Top of TEXT PASSAGE

Automakers sit at the towering heights of global capitalism. Nearly every important industry or commodity — steel, rubber, chemicals, semiconductors, minerals, and, of course, oil — feeds into car-making. Car companies receive so much government support that their brands often come to symbolize the state itself: Volkswagen, Toyota, and Ford are arguably more tied up with their countries’ national histories than, say, currywurst, sushi, or cheeseburgers.
Undertaking the construction of a wholly new car is such an expensive and arduous challenge that multiple automakers will often collaborate on it, creating a “platform” that involves a shared chassis and a set of interlocking components.
So it would be folly — if not outright delusion — to look at one of these companies and tell them that they should make a car for no reason other than that you want them to. Surely Ford Motor Company has better things to do than read a column and decide to shift its product line accordingly.
But that is what I’m going to do.
Ford should take its compact Maverick pickup truck — the smallest truck in their fleet — and release it as a plug-in hybrid. Here are the seven reasons why.
I like little trucks. I realize this is a character deficiency, and a somewhat unusual vice for my demographic: I’m a city-dwelling climate-change reporter who has no particular love for the canyon-face monsters that make up most modern pickup lines. But it’s hopefully a forgivable one.
Forty years ago, if you wanted a compact pickup, you could have bought the trusty little Ford Ranger, a 15-foot bear cub of a truck that weighed a mere ton and could haul up to 1,600 pounds. The Ranger was a revolution, signaling that American automakers weren’t content to cede the compact pickup market to Japanese brands like Mazda and Toyota.
U.S. National Highway Traffic Safety Administration via Wikimedia Commons.
Then compact pickups began to vanish. Toyota’s sprightly Tacoma, once a tail-wagger of a utility vehicle, slowly became super-sized. Ford stopped making the Ranger in 2012. By the middle of the 2010s, essentially no small trucks were available on the American market
Recently, compacts have started to come back. Ford brought back the Ranger, although the new model is as sleek and functional as a linebacker. Hyundai has released the Santa Cruz, the closest thing in America to the venerable Australian ute. Then in 2021, Ford started making the Maverick. At 16-feet long and 3,600 pounds, it’s bulkier and heavier — but not much bigger — than the chipper Rangers of yore. The Maverick is so popular that Ford had to stop taking orders for it last year. And while the Mav is currently offered as a hybrid … Ford could do better.
I take it as a given that Ford will eventually release an all-electric Maverick. But in the meantime, a plug-in hybrid would be potentially more useful. Here’s why.
A plug-in hybrid electric vehicle, or PHEV, is just what it sounds like: a car or truck that has a gas tank and a battery that gets a little bit of range — maybe 30 miles. That larger battery differentiates a PHEV from a conventional hybrid, like the Prius (or the current Maverick hybrid), whose battery can only propel the car shorter distances or regenerate energy during braking.
PHEVs are more expensive than hybrids, and they have a reputation for being, well, the jazz choirs of power trains: By trying to do too much at once, they don’t do anything well.

Bottom of TEXT PASSAGE

- **TASKS FOR THIS EXERCISE**
• A. Answer these questions from the Maverick column, one line each:
(i) In what year did Ford stop making the Ranger?
(ii) How much could the Ranger of forty years ago haul?
(iii) About how much range might a plug-in hybrid's battery provide?
• B. Print the part of the Maverick column starting with "Undertaking the construction" and going on through "of interlocking components.".
• C. Carry on the Maverick column from its last sentence.
Nothing in the records is needed here.

Top of DATASET EXTRACT

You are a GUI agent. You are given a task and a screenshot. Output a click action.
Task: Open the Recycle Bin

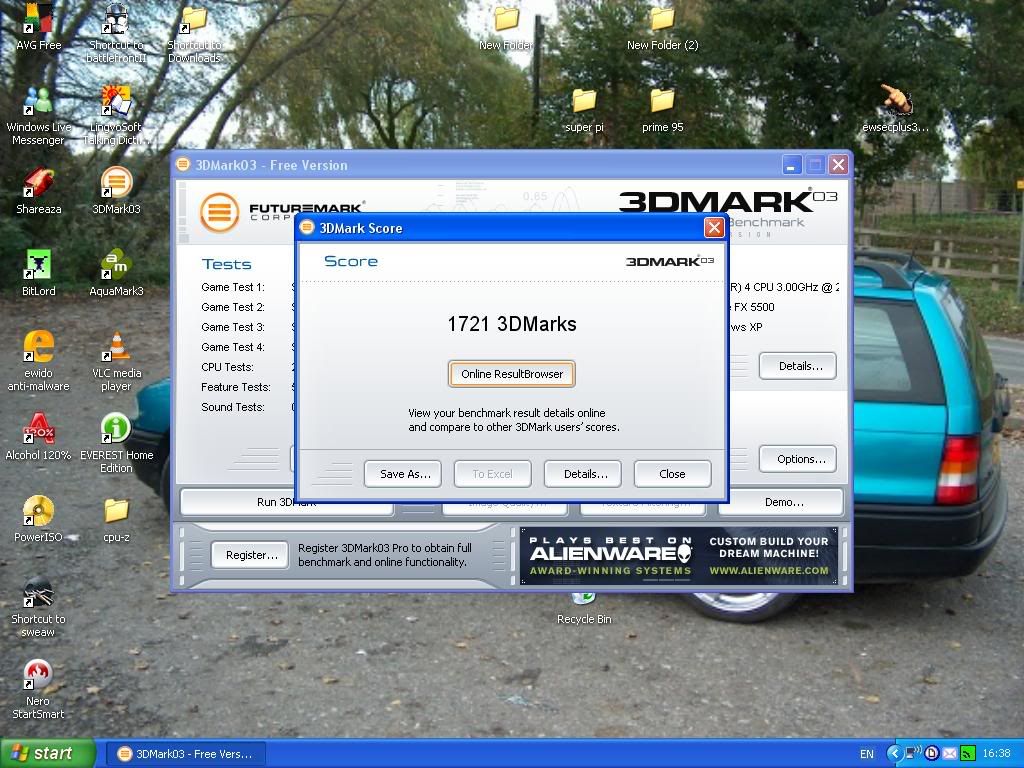tap(583, 600)
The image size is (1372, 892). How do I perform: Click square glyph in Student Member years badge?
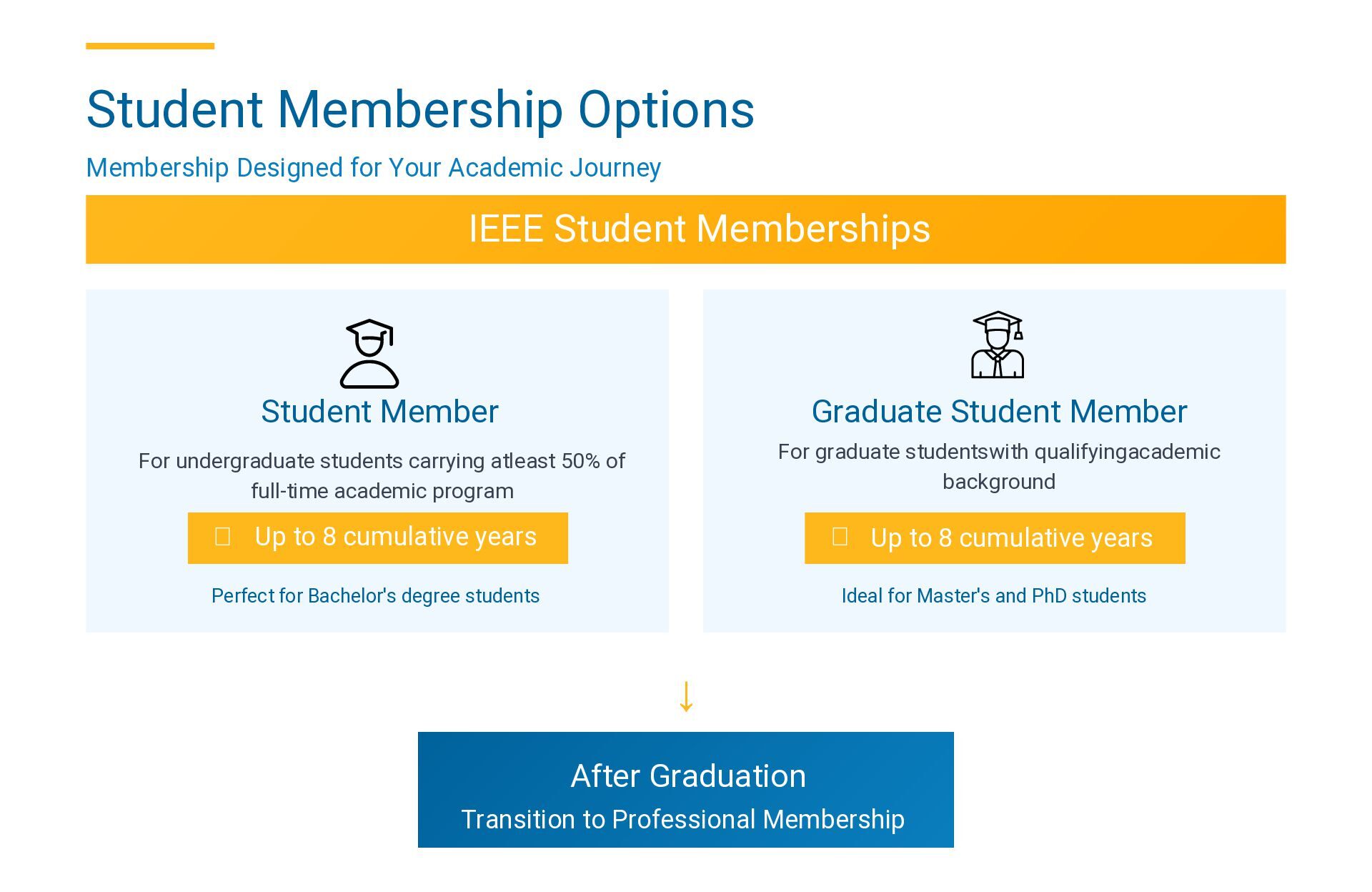223,537
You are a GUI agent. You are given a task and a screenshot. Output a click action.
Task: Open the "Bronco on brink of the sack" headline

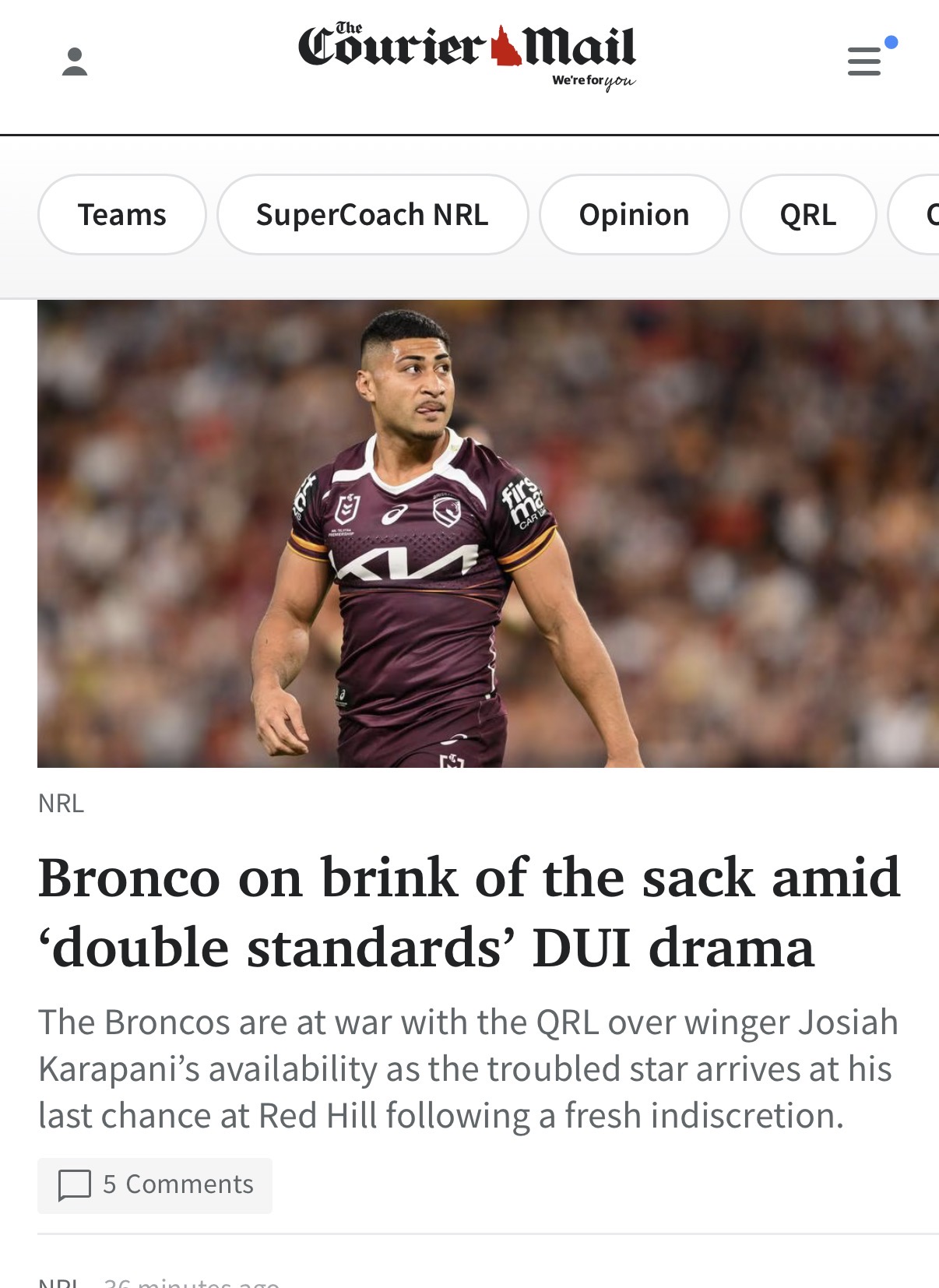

Bottom of DATASET EXTRACT

- **RESULTS FOR EACH TASK**
• A.
(i) 2012
(ii) Up to 1,600 pounds
(iii) Maybe 30 miles

• B.
Undertaking the construction of a wholly new car is such an expensive and arduous challenge that multiple automakers will often collaborate on it, creating a “platform” that involves a shared chassis and a set of interlocking components.

• C.
Theoretically, you can use the gas tank in a PHEV as a backup power source, making short errands using only the battery. But a recent study from Transport & Environment, a European think tank, found that some PHEVs fell short of their advertised electric range, and therefore emitted five to seven times as much CO₂ in cities as claimed. And because of the weight of their batteries, PHEVs also require more gasoline than conventional hybrids.
But for all their downsides, PHEVs remain the best way for city-dwellers like me who don’t have EV chargers at home to take part in the EV revolution. I also only drive a few times a month — probably not often enough to justify locking up precious (and still scarce) EV metals in a vehicle that will mostly sit around on the street. Most of my trips are to the grocery store, which has charging in the parking lot. For a certain kind of consumer — i.e., me, the city-dwelling compact-pickup lover — a PHEV is ideal for right now.
According to MotorTrend, someone spotted a Ford Maverick last year with all-wheel drive and a PHEV power train. So it’s out there. It might be sitting in a Batcave-style basement somewhere in Michigan, but someone has done it.
“There’s no current need for a PHEV,” Mike Levine, a Ford spokesman, told me in an email, when I told him I was writing this story.
The “Maverick hybrid is incredibly efficient (40 mpg city) and affordable. The EPA estimates that Maverick hybrid’s total annual fuel cost is just $1,500,” he said. On top of that, Ford only sells one PHEV at the moment: a Ford Escape variant that goes for about $40,000. The Maverick, by comparison, starts at about $22,500.
Let’s stipulate a few things. The first is that even if the United States aggressively ramps up the rollout of electric vehicles, gasoline — which is a fossil fuel! — will be available for a long time. The Biden administration hopes that EVs will make up 50% of new car sales in 2030 and 66% of new sales in 2032. That means that gas-burning cars will by definition make up half of the new car fleet in 2030 and one-third of the fleet in 2032. Under the EPA’s current proposal, most new heavy-duty trucks sold in those years will burn gasoline or diesel, too.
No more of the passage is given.